Hola amigos.
En esta oportunidad es un placer compartir con ustedes la transcripción de un memorable discurso del Padre de la Neurociencia, Santiago Ramón y Cajal, donde ofrece con claridad su legado de la Neuroplasticidad como herramienta para esculpir y modelar nuestro propio cerebro.
Su sencillez y anhelo de trascendencia se revelan en este discurso memorable de 1897, asombrosamente vigente.
Además, resulta conmovedor el reconocimiento de aspectos del quehacer científico con el que todo investigador experimental puede sentirse identificado.
Además, resulta conmovedor el reconocimiento de aspectos del quehacer científico con el que todo investigador experimental puede sentirse identificado.
Si pueden, consigan el texto completo "Reglas y consejos sobre investigación científica" disponible en la Web.
Que lo disfruten.
“Reglas y consejos sobre investigación científica”

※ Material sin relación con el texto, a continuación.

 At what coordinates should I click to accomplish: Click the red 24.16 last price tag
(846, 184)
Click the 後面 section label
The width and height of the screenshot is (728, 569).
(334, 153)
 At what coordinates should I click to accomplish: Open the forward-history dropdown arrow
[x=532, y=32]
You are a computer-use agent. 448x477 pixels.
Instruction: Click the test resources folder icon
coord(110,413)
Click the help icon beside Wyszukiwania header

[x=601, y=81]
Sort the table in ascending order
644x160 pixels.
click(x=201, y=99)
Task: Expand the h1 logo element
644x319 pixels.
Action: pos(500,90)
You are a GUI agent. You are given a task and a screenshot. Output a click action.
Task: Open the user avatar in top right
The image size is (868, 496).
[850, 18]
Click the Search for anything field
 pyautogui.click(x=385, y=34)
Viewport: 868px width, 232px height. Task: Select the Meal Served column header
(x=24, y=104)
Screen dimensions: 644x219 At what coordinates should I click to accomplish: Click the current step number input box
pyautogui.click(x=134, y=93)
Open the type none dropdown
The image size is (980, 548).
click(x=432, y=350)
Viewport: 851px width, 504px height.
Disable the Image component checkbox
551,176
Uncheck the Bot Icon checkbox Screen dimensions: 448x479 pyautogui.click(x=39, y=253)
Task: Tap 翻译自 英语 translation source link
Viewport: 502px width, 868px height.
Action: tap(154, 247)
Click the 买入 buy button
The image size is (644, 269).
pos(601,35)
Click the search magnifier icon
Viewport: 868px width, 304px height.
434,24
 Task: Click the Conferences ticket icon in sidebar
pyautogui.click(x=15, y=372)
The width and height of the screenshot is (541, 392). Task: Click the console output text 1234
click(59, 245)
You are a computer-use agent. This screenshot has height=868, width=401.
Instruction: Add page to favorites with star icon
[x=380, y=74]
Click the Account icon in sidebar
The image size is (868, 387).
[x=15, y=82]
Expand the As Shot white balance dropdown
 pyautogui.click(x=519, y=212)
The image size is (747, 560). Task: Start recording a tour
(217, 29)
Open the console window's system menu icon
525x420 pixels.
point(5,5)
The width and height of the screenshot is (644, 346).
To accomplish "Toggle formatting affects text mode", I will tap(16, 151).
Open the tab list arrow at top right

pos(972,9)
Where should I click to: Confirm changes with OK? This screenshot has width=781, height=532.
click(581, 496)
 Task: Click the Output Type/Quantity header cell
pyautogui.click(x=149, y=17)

según Santiago Ramón y Cajal
Prólogo de la segunda edición, costeada por la
generosidad del doctor Lluria, y publicada en 1898
El texto que sigue es una
reproducción, con numerosos retoques y desarrollos, del discurso ofrecido por
Santiago Ramón y Cajal con motivo de su ingreso en la Academia de Ciencias
Exactas, Físicas y Naturales, y se encuentra registrado en Actas de la sesión
del 5 de diciembre de 1897:
“Como otras muchas oraciones
académicas harto más merecedoras de publicidad, este discurso hubiera quedado
olvidado en los anaqueles de las bibliotecas oficiales si un querido amigo
nuestro, el doctor Lluria, no hubiera tenido la generosidad de reimprimirlo a
su costa, a fin de regalarlo a los estudiantes y a los aficionados a las tareas
de laboratorio.
Cree el doctor Lluria (y Dios le
pague tan hermosas ilusiones) que los consejos y advertencias contenidos en
dicho trabajo, pueden ser, como emanados de un apasionamiento de la
investigación, de algún provecho para promover el amor y entusiasmo de la
juventud estudiosa hacia las empresas del laboratorio.
Ignoro si, en efecto, los referidos
consejos, expuestos con fervor y entusiasmo quizá un tanto exagerado e
ingenuos, tendrán positiva utilidad para el efecto de formar investigadores.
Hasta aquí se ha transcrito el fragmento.